> [Challenge] Rescale the material between the line holding "The width and" and the line holding "(630, 1105)", inclusive, and reproduce every line in that span, requests included. Multiply each coordinate given as an answer by 2.3 and round it to a whole number, with halves rounded up, leaving all other figures unchanged.

> [Record list]
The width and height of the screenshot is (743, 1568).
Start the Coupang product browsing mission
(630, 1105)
---
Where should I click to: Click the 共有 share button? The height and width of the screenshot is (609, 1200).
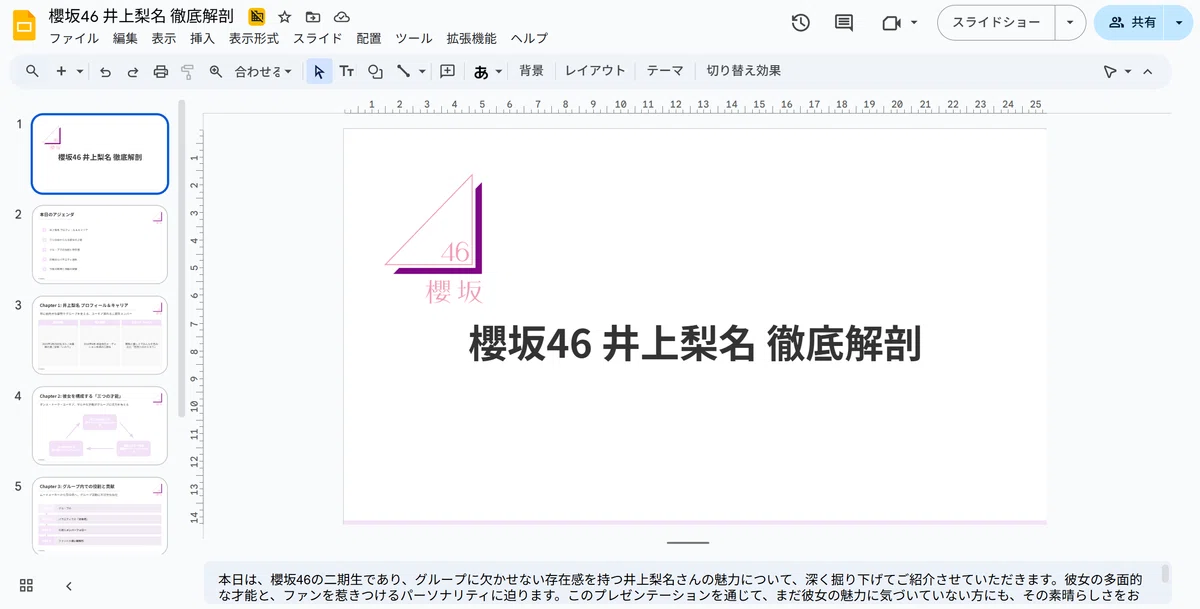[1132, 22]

> [Solution to this task]
The width and height of the screenshot is (743, 1568).
Start the Coupang product browsing mission
(1449, 2542)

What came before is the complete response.